§ Required action: After locating the line that contains "Switch to Tab 3", output that line and each one following it, exactly, to the end of the entries. No pictures.

§ Provided data:
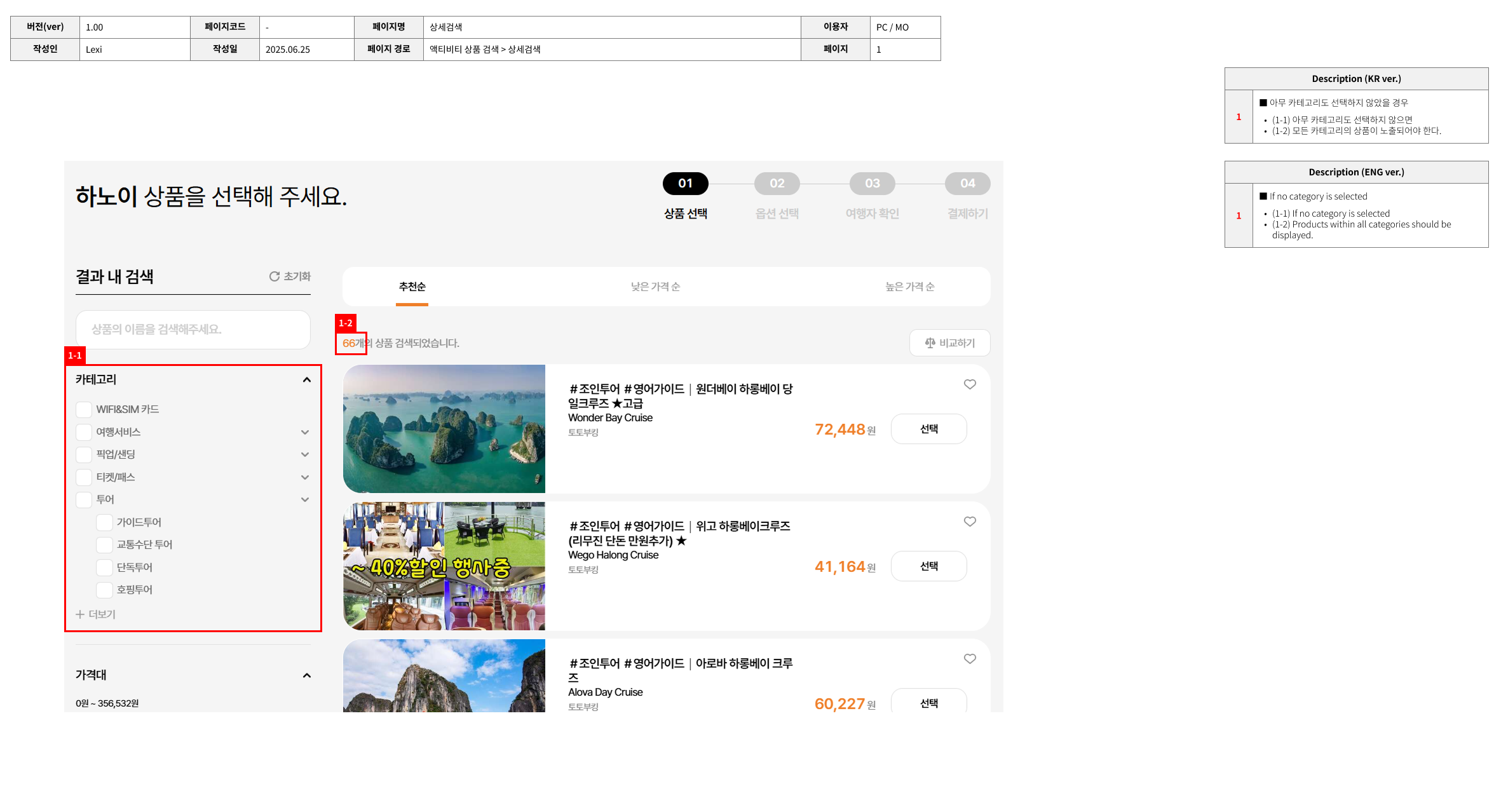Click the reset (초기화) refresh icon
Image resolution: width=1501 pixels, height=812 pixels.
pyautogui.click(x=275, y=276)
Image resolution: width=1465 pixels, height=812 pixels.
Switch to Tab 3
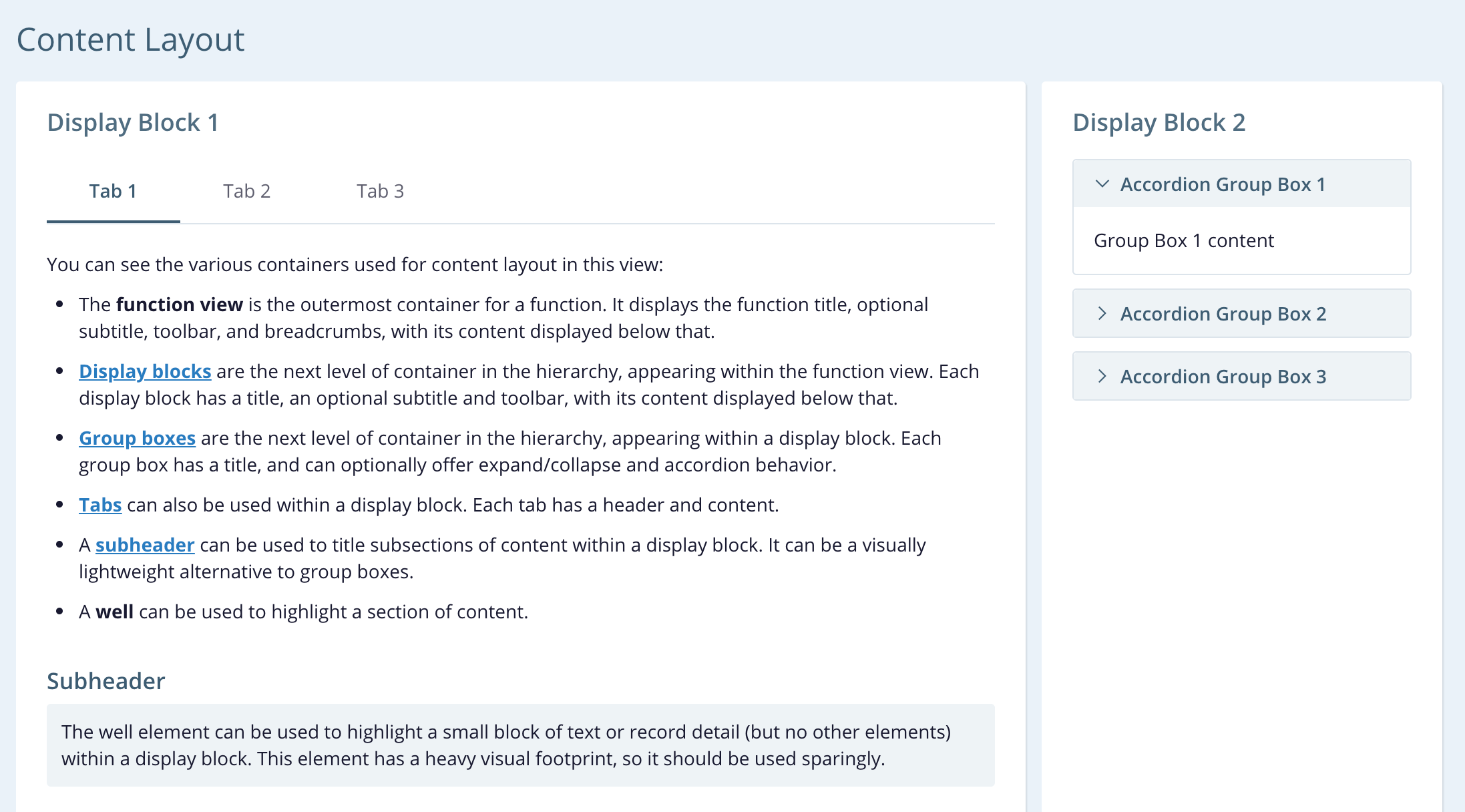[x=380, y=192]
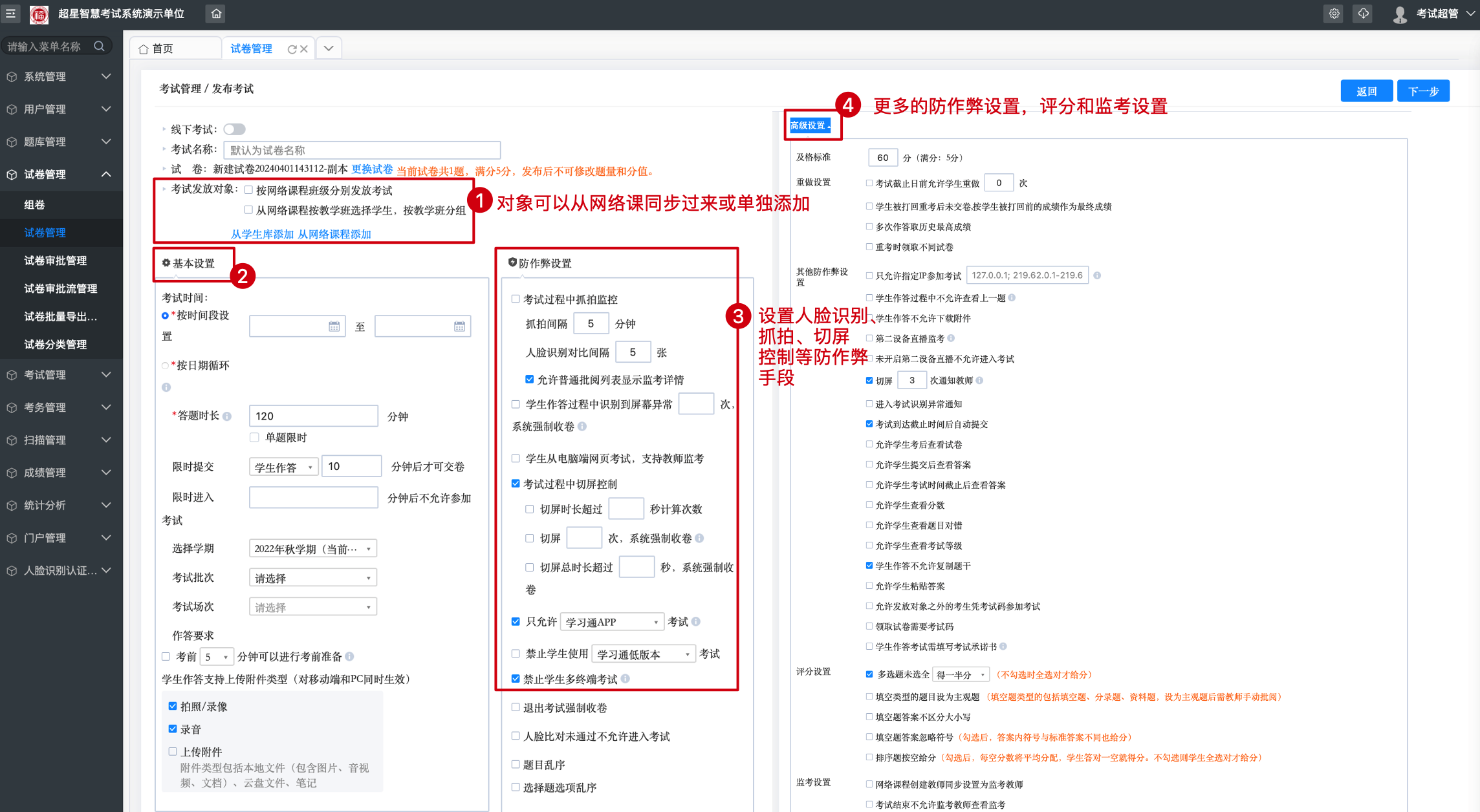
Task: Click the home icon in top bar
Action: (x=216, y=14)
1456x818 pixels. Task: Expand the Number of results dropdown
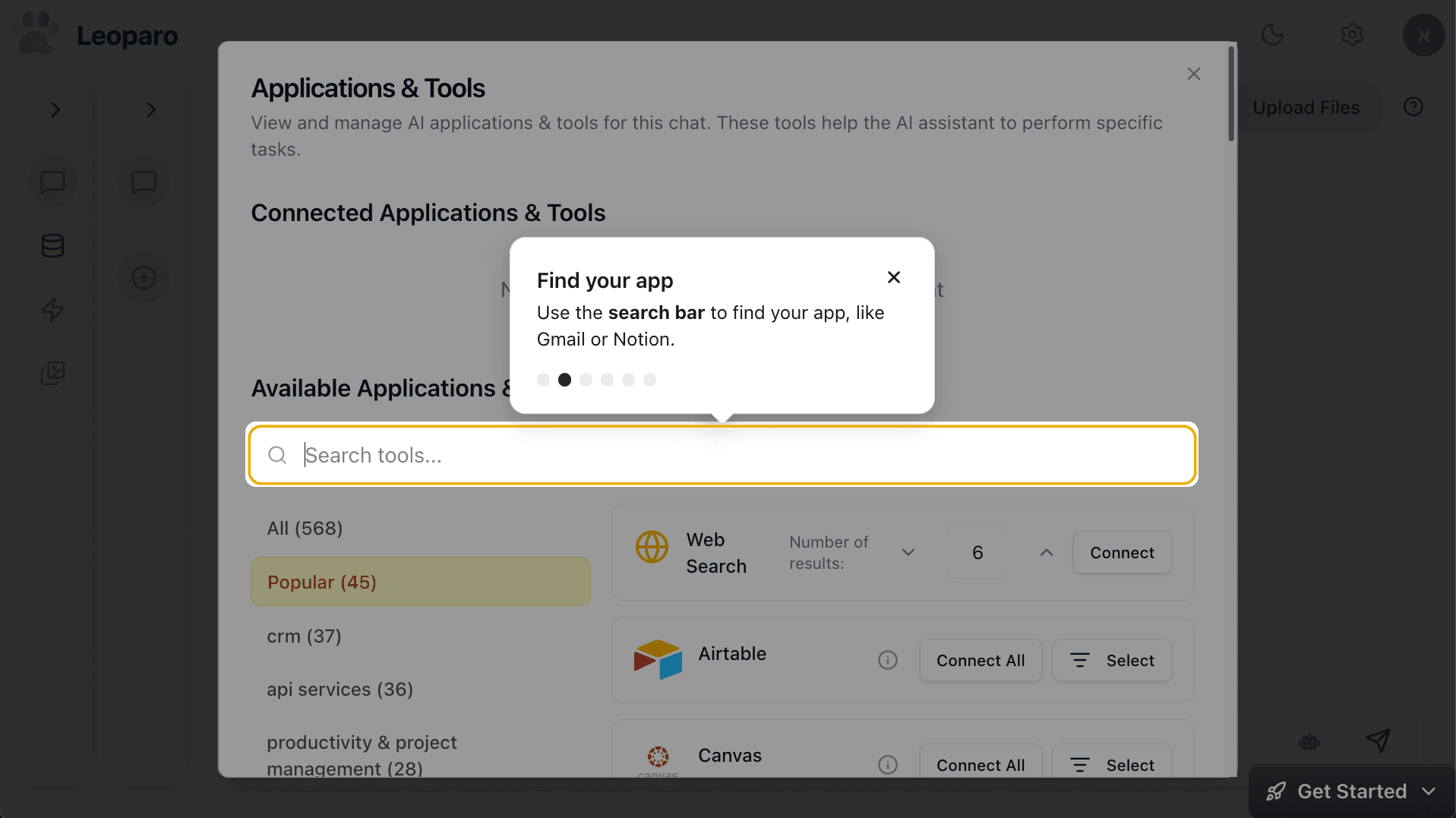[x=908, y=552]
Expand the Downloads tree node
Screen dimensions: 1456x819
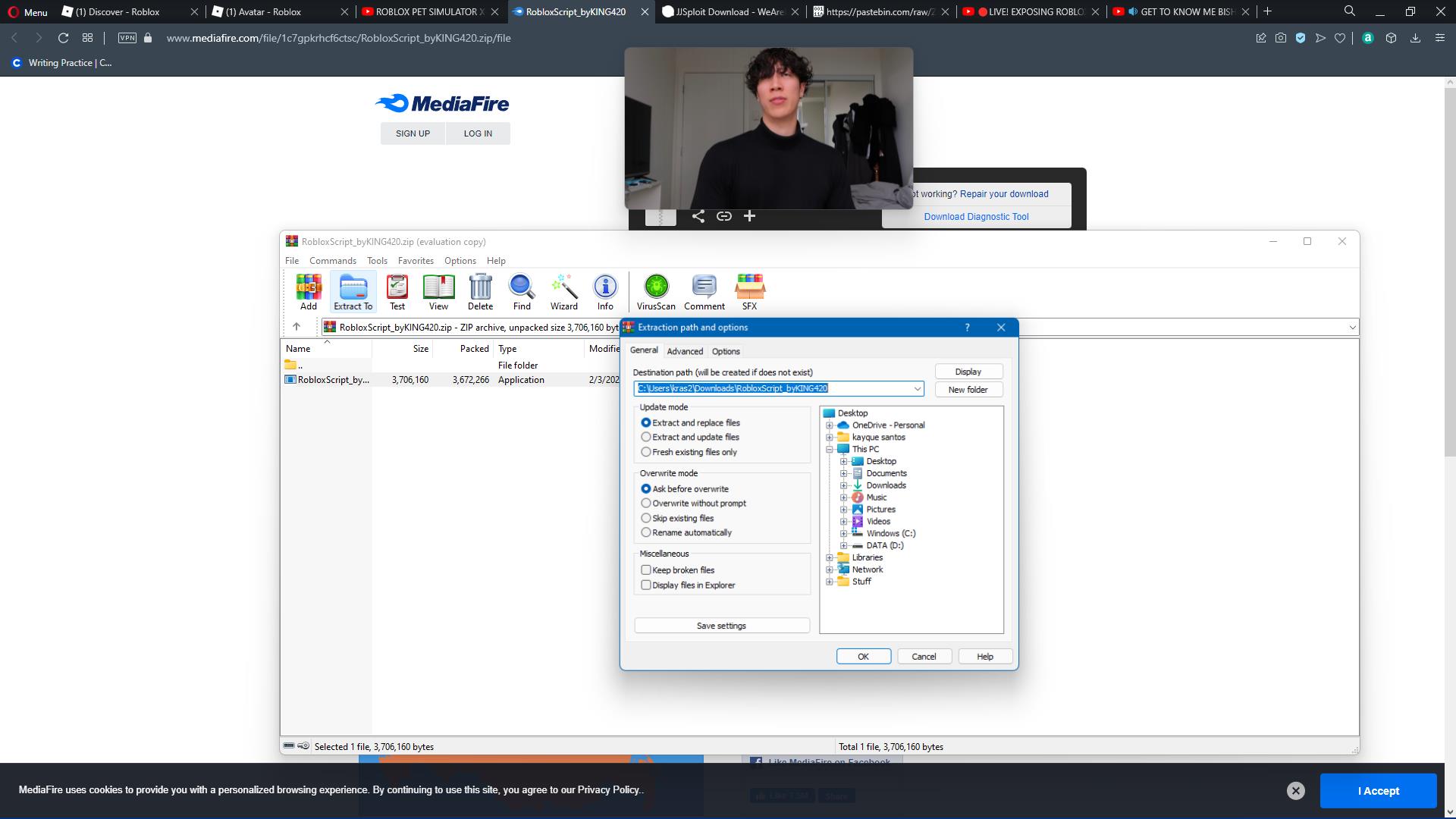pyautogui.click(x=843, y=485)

§ Task answer:
Switch to Tab 3
[x=380, y=192]
Task: Click the home icon in top bar
Action: (x=216, y=14)
1456x818 pixels. Task: Expand the Number of results dropdown
[x=908, y=552]
Expand the Downloads tree node
Screen dimensions: 1456x819
pyautogui.click(x=843, y=485)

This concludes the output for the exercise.